***** ИСХОДНЫЙ ОТРЫВОК

Так происходило в Священной Римской империи германской нации[22], в Элладе домакедонского периода и в подобных сказочным творениям эллинистических государствах[23], в становлении империи Ашоки[24] и более поздней при Великих Моголах. Если Акбар[25], величайший среди них, казался своим современникам «тенью бога на Земле», подобно Периклу[26] и Александру [Македонскому][27], Карлу Великому[28] и Фридриху Гогенштауфену[29], то уже для их внуков воздвигнутые на века границы их государств были преходящими, как облака. То же повторилось во Внутренней, или Центральной, Европе после краха Второй Германской империи[30], казавшейся очень прочной в Центре Европы. Однако уже в 1900 г. Теобальд Фишер[31] назвал ее эфемерой, ибо, как и после исчезновения первой[32], не стало больше надежной границы и какой либо устойчивой формы, и крупный писатель того времени увидел на исходе века точно такую же безутешную картину, как Шиллер[33] – на рубеже XVIII–XIX столетий.
Но эта первая [империя] ни в коей мере не была чисто Германской империей, а римско германской нацией с ее передвигающимися, подобно облакам при каждом порыве ветра, границами. Никто не знает сегодня, идет ли дело к новой, третьей империи[34], столь горячо и страстно желаемой и ожидаемой многими. Во всяком случае тот хаос руин и мук, в котором мы ныне живем, не заслуживает названия империи: ведь от нее сохраняется лишь тень и апелляция о спасении права на жизнь. Ибо империя должна иметь границы, которые она способна защищать собственными силами!

**********
***** ИСХОДНЫЕ ДАННЫЕ

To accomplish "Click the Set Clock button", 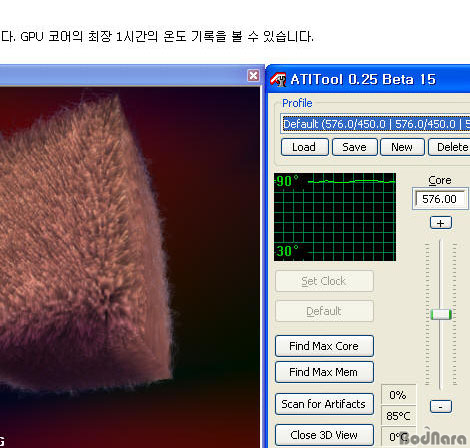I will click(x=324, y=281).
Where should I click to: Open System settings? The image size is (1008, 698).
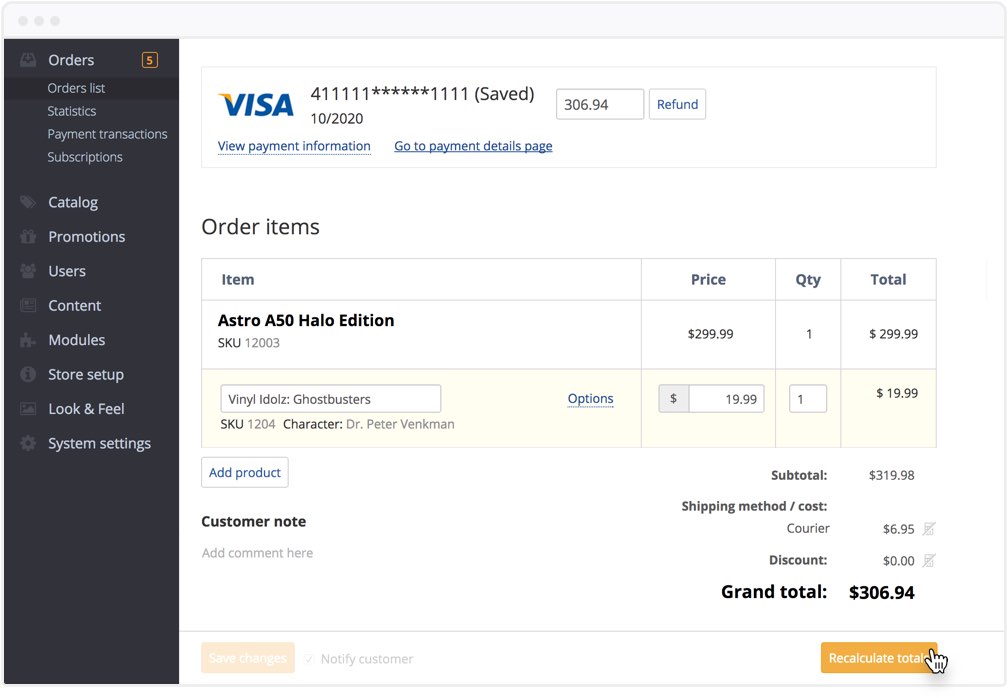coord(98,443)
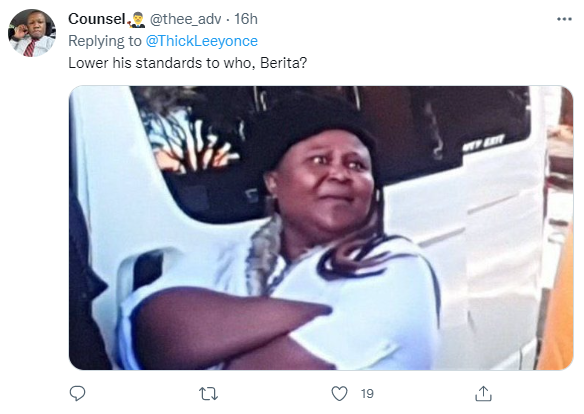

**********

■ **ЗАДАНИЯ К УПРАЖНЕНИЮ**
1. Ответьте на вопросы по отрывку о границах империй:
(а) Кого из правителей современники считали «тенью бога на Земле»?
(б) Кто увидел такую же безутешную картину на рубеже XVIII–XIX столетий?
(в) Какими, по словам отрывка, должны быть границы у империи?
2. Подхватите отрывок о границах империй и напишите продолжение после его последней фразы.

■ **ОТВЕТЫ**
1.
(а) Акбара.
(б) Шиллер.
(в) Такими, чтобы империя могла защищать их собственными силами.

2.
Однако, чтобы третья империя стала когда-нибудь реальной в пространстве и во времени в Центральной Европе, необходимо постоянно поддерживать представление, идею о ней в убедительной форме и в наглядных установленных границах. Необходимы также, насколько возможно, обоснованное признание тех границ, которые были привнесены извне ее жизненной форме, будь то заимствованные у природы, будь то установленные в результате человеческой деятельности, расовой воли и силового произвола, и ясное осознание их изменяемости или постоянства. Ведь любая полезная и стабильная граница – это не только политическая граница, но и граница многих жизненных явлений, и она сама по себе становится еще одной жизненной формой, своим собственным ландшафтом со своими собственными условиями существования, более или менее широкой зоной боевых действий, предпольем[35]; крайне редко граница является линией, как ее легко мог бы провести юрист, человек, имеющий дело с документами, однако ее отвергают природа и жизнь, в которых нет ничего более постоянного, чем борьба за существование[36] в вечно меняющихся, непрерывно перемещающихся в пространстве формах.
Арена этой борьбы – прежде всего граница, которая лишь цепенеет, будучи на самом деле мертвой и давно испытывающей действие сил, стремящихся устранить отмершее, а то, что еще полезно, использовать в новой жизни.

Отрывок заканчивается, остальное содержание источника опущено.